Cover letters · 2 min read

AI Cover Letters: When to Use, When to Rewrite

AI cover letters: useful tool, terrible final draft

AI can write a cover letter in seconds. The problem is that recruiters can tell, and a generic AI letter often hurts you more than no letter at all. The smart move is not to avoid AI but to use it for the right part of the job. Treat it as a fast first draft you must rewrite, never as the finished product.

When AI genuinely helps

AI is excellent for the parts of cover-letter writing that are mechanical or where you are stuck:

  • Beating the blank page. Generate a rough structure so you have something to react to.
  • Tightening wordy sentences you already wrote.
  • Brainstorming three different opening angles when you cannot find one.
  • Adapting one strong letter to a similar role (with heavy editing).
  • Checking grammar, tone, and clarity at the end.

Used this way, AI saves time without flattening your voice.

When you must rewrite

A raw AI draft fails in predictable ways. Rewrite whenever you see these:

  • Vague praise: "I am excited about your innovative company." Replace with a specific reason you want this job.
  • No real proof: AI invents enthusiasm but not your achievements. Add your actual numbers and stories.
  • Cliches: "team player," "passionate," "fast-paced environment." Cut them.
  • Mismatched tone: AI defaults to stiff and formal. Make it sound like you.
  • Repetition of the CV: a good letter adds context, it does not restate bullet points.

Things AI will get wrong

AI does not know the specifics that make a letter land.

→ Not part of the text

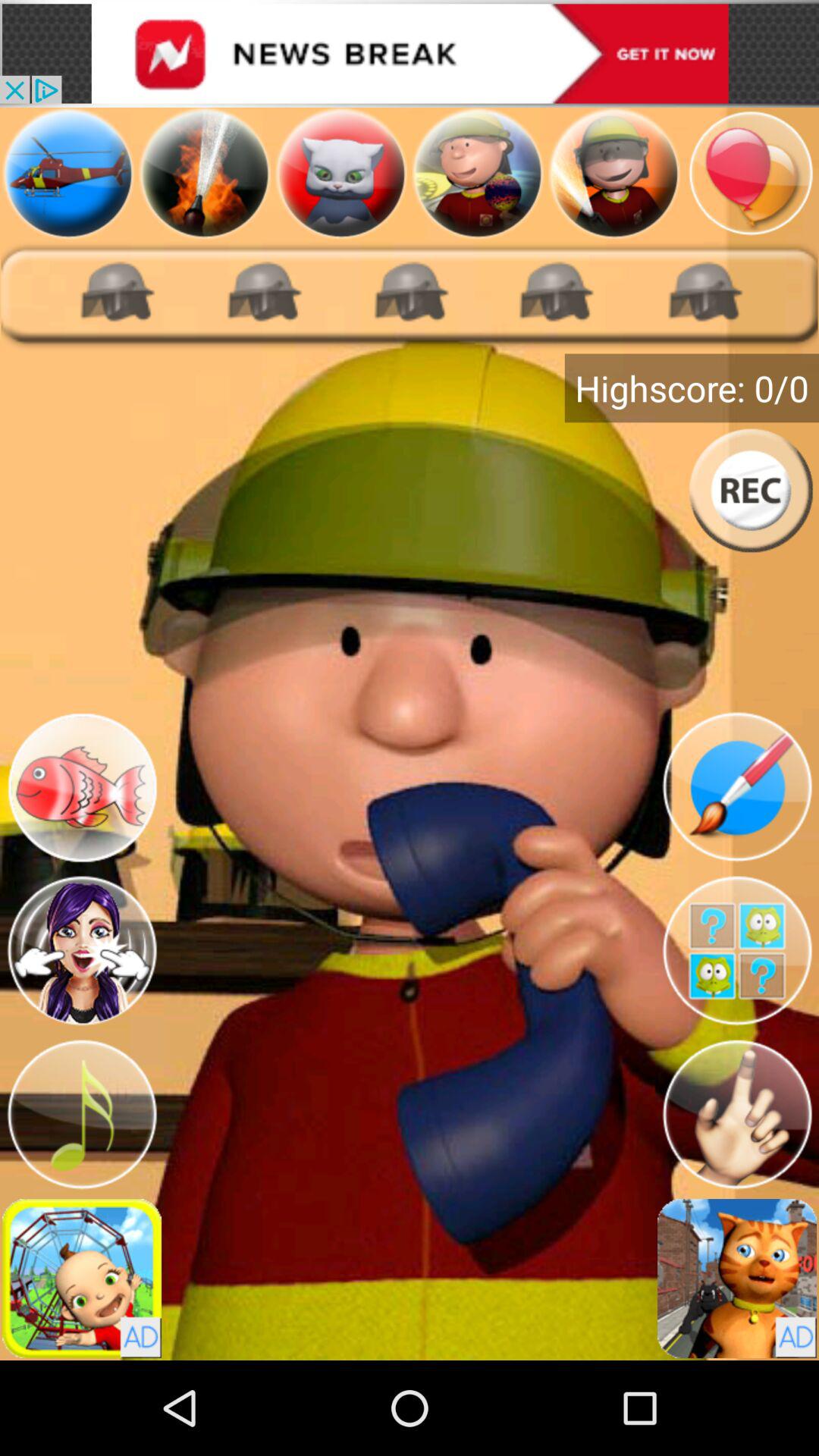
advertisement link to different site (409, 53)
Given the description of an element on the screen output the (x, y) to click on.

It cannot reference the hiring manager's recent post, the company's actual challenge, or the genuine reason you applied. It also hallucinates: it may state experience you do not have. Every factual claim in an AI draft must be checked against your real history.

A safe workflow

  1. Paste the job description and your CV into the tool.
  2. Ask for a draft in a specific tone.
  3. Delete every generic sentence.
  4. Add one concrete, personal reason you want the role.
  5. Insert two real achievements with numbers.
  6. Read it aloud. If it does not sound like you, fix it.

The disclosure question

You do not need to announce that you used AI, just as you would not announce using spellcheck. What matters is that the final letter is accurate, specific, and yours. If AI wrote a sentence you could not stand behind in an interview, it does not belong in the letter.

Bottom line

AI is a drafting assistant, not a ghostwriter. Use it to start and to polish, never to think for you. The letters that win are the ones with a real reason, real proof, and a real human voice, and that part is still your job.